WHAT IS BEING ASKED:
Rewrite the records as a numbered list with blank lines omitted, beginning at the first line and ending with the line that contains "I will coord(436,38).", both ends included.

Entries drawn from a collection:
○ ○ ○ ○ ○ ○ ○

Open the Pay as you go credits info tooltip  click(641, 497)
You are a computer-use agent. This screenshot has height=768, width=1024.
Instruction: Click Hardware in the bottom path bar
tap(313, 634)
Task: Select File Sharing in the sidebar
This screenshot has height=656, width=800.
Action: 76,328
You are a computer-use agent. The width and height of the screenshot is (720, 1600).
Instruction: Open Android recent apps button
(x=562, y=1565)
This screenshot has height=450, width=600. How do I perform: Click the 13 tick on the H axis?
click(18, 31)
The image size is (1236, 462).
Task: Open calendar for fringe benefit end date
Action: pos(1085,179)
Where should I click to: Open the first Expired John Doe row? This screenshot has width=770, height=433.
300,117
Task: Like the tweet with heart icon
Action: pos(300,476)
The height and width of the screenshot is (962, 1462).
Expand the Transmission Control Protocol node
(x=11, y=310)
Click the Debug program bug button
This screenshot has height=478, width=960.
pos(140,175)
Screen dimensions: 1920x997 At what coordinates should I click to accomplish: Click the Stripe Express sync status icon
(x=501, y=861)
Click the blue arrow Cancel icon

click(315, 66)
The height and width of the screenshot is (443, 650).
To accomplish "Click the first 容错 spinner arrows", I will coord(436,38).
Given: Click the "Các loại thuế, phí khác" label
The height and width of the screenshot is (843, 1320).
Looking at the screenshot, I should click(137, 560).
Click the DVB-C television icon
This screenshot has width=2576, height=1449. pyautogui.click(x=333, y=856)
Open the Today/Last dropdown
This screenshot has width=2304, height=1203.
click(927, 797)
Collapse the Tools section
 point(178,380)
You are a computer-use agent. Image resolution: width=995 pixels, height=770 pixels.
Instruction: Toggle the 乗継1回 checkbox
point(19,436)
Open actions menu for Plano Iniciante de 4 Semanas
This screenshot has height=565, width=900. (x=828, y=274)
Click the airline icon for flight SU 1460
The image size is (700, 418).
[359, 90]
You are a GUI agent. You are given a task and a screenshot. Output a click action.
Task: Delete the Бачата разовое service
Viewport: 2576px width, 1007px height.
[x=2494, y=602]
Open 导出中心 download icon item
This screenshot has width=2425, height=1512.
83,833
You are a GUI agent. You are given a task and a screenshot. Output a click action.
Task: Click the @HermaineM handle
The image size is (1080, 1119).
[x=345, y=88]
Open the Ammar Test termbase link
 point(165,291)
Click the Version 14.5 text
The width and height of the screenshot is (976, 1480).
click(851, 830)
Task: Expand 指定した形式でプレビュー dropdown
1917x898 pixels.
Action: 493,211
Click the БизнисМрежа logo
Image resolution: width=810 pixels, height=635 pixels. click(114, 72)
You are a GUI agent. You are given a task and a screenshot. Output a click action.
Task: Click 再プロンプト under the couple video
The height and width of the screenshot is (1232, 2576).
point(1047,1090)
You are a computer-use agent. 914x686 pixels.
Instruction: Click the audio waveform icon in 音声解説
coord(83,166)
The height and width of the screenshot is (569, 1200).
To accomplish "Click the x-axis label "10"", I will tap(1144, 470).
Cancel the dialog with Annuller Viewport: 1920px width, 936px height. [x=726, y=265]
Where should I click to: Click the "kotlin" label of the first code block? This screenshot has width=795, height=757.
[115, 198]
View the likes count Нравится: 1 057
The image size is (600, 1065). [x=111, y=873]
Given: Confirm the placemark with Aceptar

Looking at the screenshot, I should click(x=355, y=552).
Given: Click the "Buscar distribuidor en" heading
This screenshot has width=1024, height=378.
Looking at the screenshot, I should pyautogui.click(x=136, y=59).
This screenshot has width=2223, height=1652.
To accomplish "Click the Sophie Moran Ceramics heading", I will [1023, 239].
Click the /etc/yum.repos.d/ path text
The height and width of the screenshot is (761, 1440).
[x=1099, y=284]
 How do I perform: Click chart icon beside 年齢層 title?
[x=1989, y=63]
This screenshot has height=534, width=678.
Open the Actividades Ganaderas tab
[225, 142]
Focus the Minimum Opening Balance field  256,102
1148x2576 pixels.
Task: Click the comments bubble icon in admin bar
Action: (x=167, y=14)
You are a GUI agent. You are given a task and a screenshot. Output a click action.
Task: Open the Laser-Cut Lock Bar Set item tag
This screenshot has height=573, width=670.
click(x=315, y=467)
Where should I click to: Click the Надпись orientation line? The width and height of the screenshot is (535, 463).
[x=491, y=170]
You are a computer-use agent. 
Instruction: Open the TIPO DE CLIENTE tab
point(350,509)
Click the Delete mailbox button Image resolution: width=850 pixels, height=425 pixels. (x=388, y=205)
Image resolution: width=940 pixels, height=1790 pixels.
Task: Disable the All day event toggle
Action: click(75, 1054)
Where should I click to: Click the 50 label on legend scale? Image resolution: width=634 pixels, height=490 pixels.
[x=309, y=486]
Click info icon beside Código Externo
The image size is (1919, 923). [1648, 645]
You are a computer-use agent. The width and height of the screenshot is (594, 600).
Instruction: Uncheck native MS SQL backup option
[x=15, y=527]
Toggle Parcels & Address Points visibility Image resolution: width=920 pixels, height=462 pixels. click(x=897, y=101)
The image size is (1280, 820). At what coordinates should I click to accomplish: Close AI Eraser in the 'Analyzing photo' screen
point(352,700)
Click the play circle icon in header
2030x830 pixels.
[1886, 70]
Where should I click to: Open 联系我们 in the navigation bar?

○ ○ ○ ○ ○ ○ ○

EXERCISE OUTPUT:
1. Open the Pay as you go credits info tooltip  click(641, 497)
2. You are a computer-use agent. This screenshot has height=768, width=1024.
3. Instruction: Click Hardware in the bottom path bar
4. tap(313, 634)
5. Task: Select File Sharing in the sidebar
6. This screenshot has height=656, width=800.
7. Action: 76,328
8. You are a computer-use agent. The width and height of the screenshot is (720, 1600).
9. Instruction: Open Android recent apps button
10. (x=562, y=1565)
11. This screenshot has height=450, width=600. How do I perform: Click the 13 tick on the H axis?
12. click(18, 31)
13. The image size is (1236, 462).
14. Task: Open calendar for fringe benefit end date
15. Action: pos(1085,179)
16. Where should I click to: Open the first Expired John Doe row? This screenshot has width=770, height=433.
17. 300,117
18. Task: Like the tweet with heart icon
19. Action: pos(300,476)
20. The height and width of the screenshot is (962, 1462).
21. Expand the Transmission Control Protocol node
22. (x=11, y=310)
23. Click the Debug program bug button
24. This screenshot has height=478, width=960.
25. pos(140,175)
26. Screen dimensions: 1920x997 At what coordinates should I click to accomplish: Click the Stripe Express sync status icon
27. (x=501, y=861)
28. Click the blue arrow Cancel icon
29. click(315, 66)
30. The height and width of the screenshot is (443, 650).
31. To accomplish "Click the first 容错 spinner arrows", I will coord(436,38).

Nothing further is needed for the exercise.